▶ **Problem A**:
Could you copy word for word the passage on Gusto retirement benefits, from "SEP-IRA contributions are" up to and including "over-applied on payroll."?
-------- Excerpt provided
Gusto offers SEP IRAs through Gusto Retirement. If your company manages a SEP IRA, payroll admins can add the benefit to Gusto as an external benefit, for both third-party provided SEP IRAs and Gusto-provided SEP IRAs.
A Roth IRA is an individual retirement account that allows an employee to set aside post-tax income up to a specified amount each year. Learn more about Roth IRA contribution limits from the IRS.
Setup and payments
Employees can set up their retirement account and make payments to their provider directly outside of payroll.
Reporting
Individual contributions to a non-employer sponsored Roth IRA are paid to providers by employees directly, and do not need to appear on the employee's W-2—this means there's no need to add this in Gusto.
A Simplified Employee Pension Individual Retirement Arrangement (SEP-IRA) is a tax-deferred retirement savings plan which allows only the employer to contribute. They're often used by small businesses as an alternative to a 401(k), due to their relatively low operating cost.
Learn more about contribution limits from the IRS.
SEP-IRA contributions are not reported on an employee's W-2. Your SEP-IRA provider is responsible for required IRS reporting, including Form 1099-R to report distributions and Form 5498 to report contributions.
Before you start, you'll need:
A list of all employees enrolled in this benefit
Your company contribution
If you have any questions about your plan setup, review your plan document or contact your IRA administrator.
Gusto now provides a SEP IRA offering, but at this time you will still need to add the external benefit to your Gusto account for payroll purposes. When creating the benefit, be sure to enter the contribution limits for the year to make sure the benefit is not over-applied on payroll.
----------------
-------- Available data
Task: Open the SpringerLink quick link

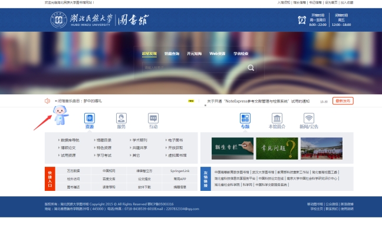Action: tap(180, 171)
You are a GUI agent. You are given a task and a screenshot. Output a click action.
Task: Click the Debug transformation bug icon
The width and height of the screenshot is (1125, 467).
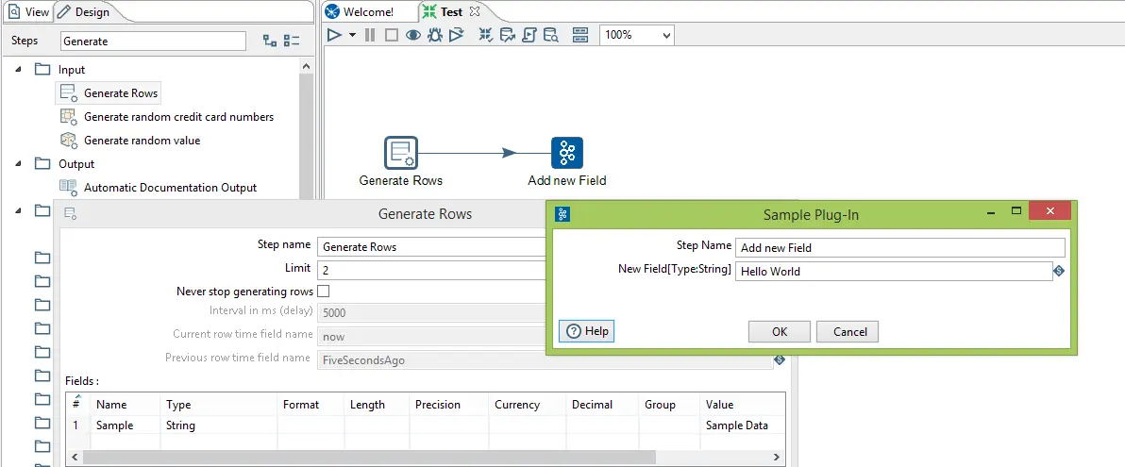click(435, 35)
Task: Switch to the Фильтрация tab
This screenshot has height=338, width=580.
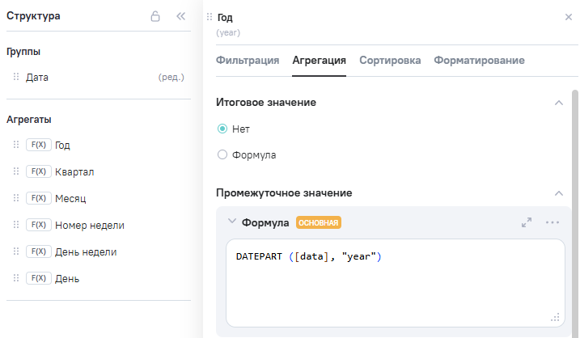Action: coord(248,60)
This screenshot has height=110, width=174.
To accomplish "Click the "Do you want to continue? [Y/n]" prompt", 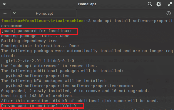I will click(36, 106).
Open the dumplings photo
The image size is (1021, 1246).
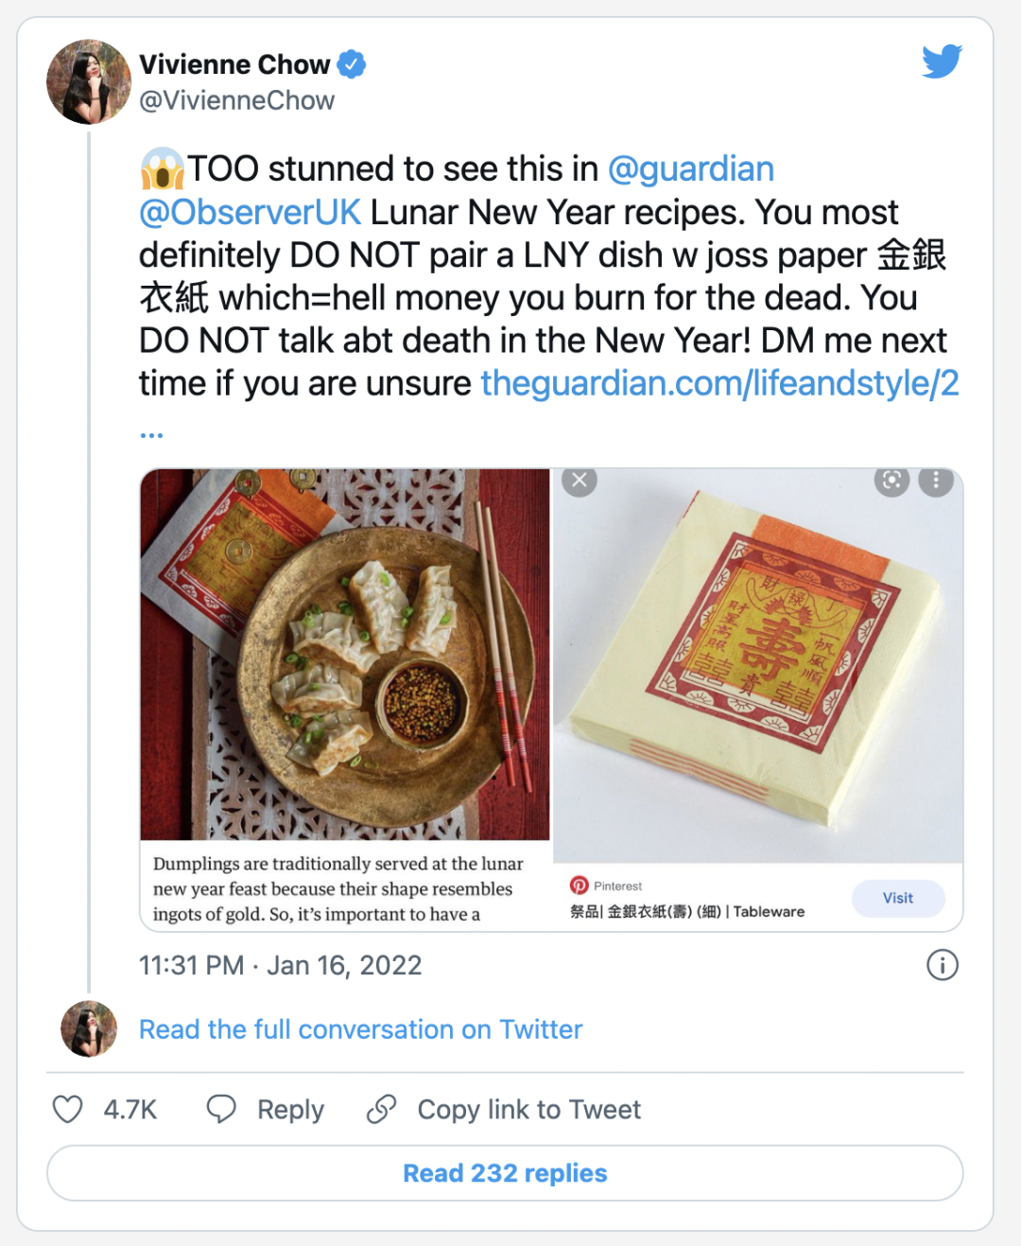point(344,653)
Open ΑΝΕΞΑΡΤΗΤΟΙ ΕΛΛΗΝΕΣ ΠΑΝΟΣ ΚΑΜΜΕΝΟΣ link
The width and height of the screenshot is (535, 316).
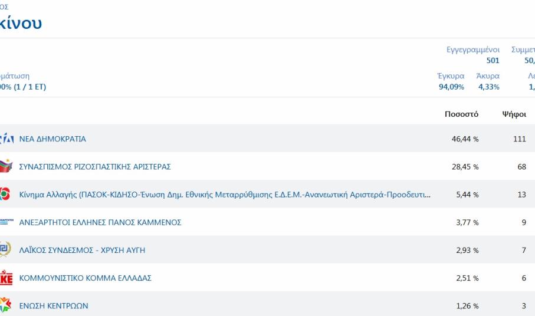tap(100, 222)
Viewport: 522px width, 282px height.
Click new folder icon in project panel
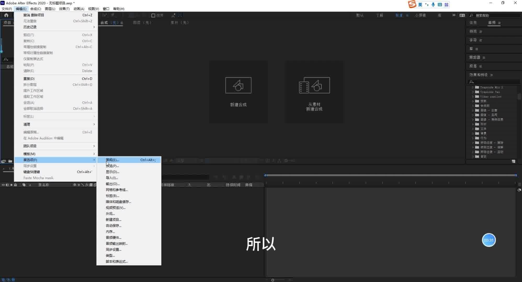coord(10,161)
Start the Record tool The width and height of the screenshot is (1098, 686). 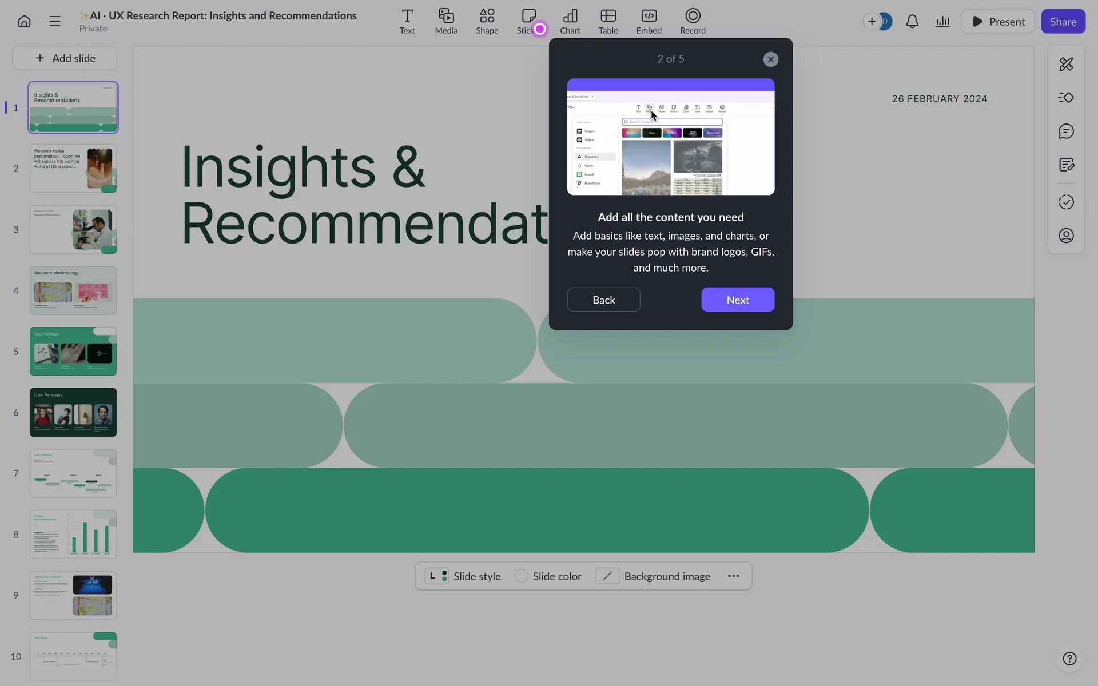(693, 21)
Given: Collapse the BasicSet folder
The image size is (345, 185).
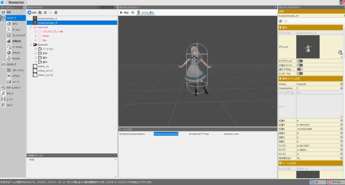Looking at the screenshot, I should pos(31,44).
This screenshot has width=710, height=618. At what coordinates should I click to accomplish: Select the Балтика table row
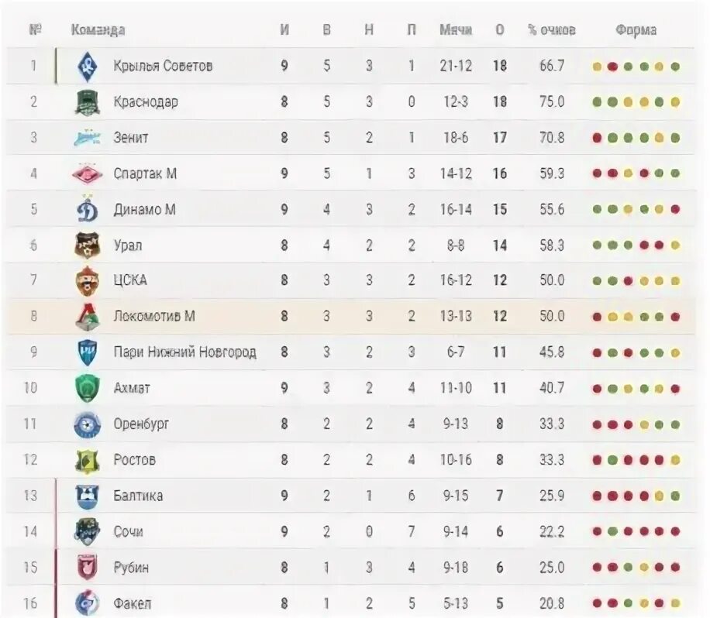(x=350, y=496)
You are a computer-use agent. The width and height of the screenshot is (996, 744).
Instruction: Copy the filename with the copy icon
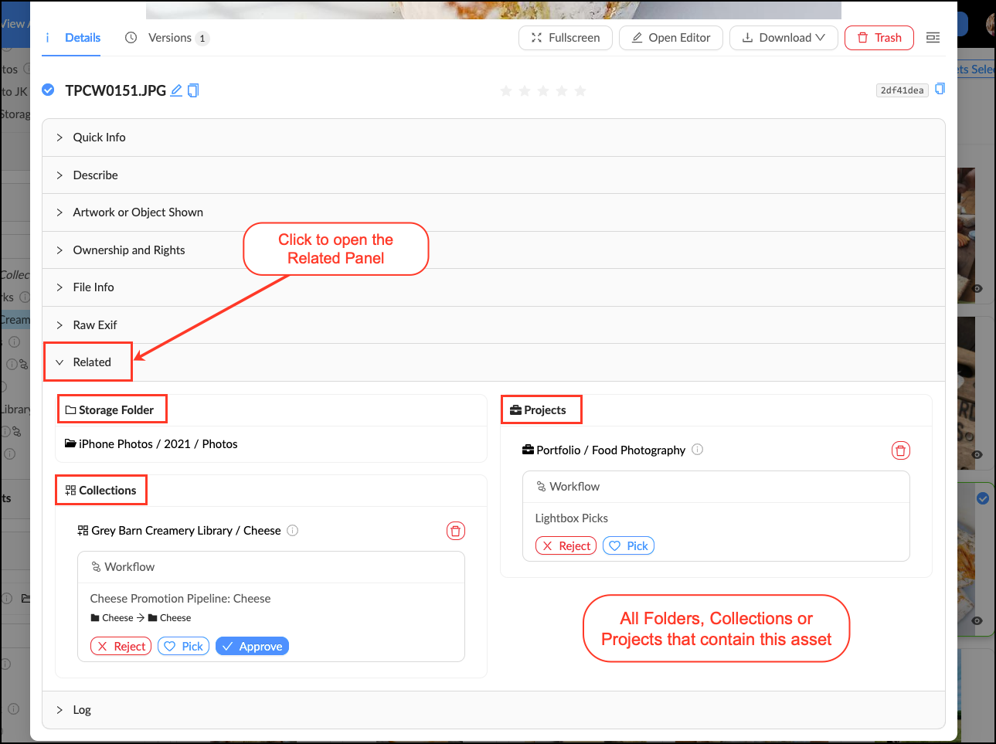coord(193,90)
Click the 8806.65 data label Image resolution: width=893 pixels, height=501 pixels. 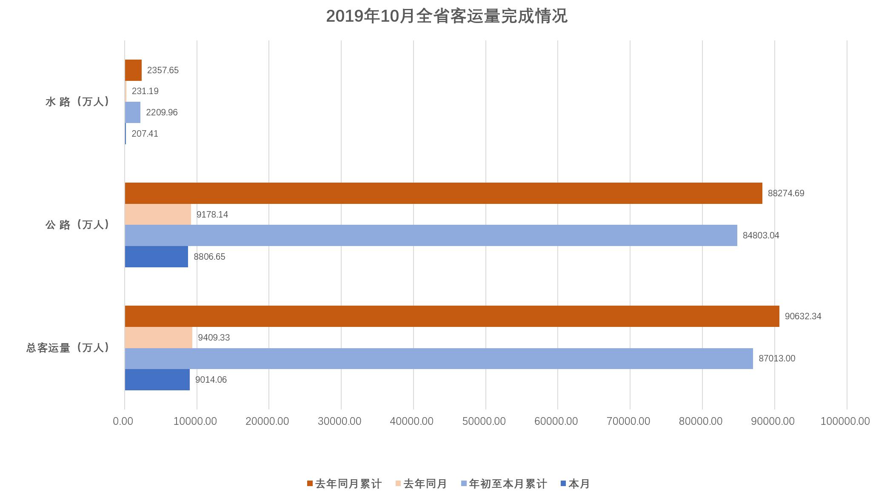point(209,257)
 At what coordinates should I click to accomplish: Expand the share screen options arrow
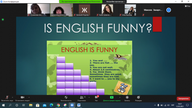(x=120, y=97)
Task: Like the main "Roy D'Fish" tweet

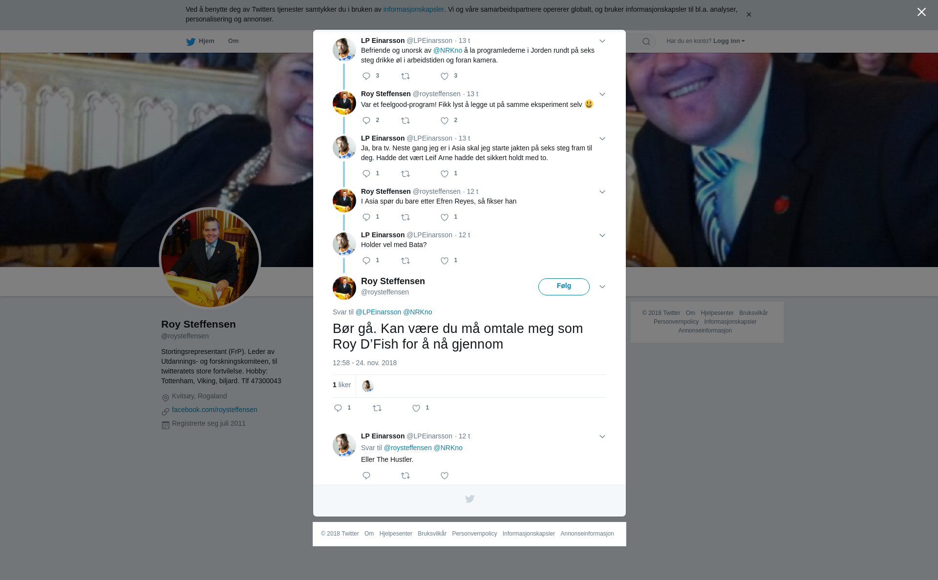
----------------
▶ **Problem B**:
Could you rewrite the records from their beginning up to and including the line with "click(435, 35)", replacing "screenshot" with "screen capture" and changing nothing else? Leave out the pictures.

▶ **Output A**:
SEP-IRA contributions are not reported on an employee's W-2. Your SEP-IRA provider is responsible for required IRS reporting, including Form 1099-R to report distributions and Form 5498 to report contributions.
Before you start, you'll need:
A list of all employees enrolled in this benefit
Your company contribution
If you have any questions about your plan setup, review your plan document or contact your IRA administrator.
Gusto now provides a SEP IRA offering, but at this time you will still need to add the external benefit to your Gusto account for payroll purposes. When creating the benefit, be sure to enter the contribution limits for the year to make sure the benefit is not over-applied on payroll.

▶ **Output B**:
Task: Open the SpringerLink quick link

Action: tap(180, 171)
You are a GUI agent. You are given a task and a screen capture. Output a click action.
Task: Click the Debug transformation bug icon
The width and height of the screen capture is (1125, 467).
click(435, 35)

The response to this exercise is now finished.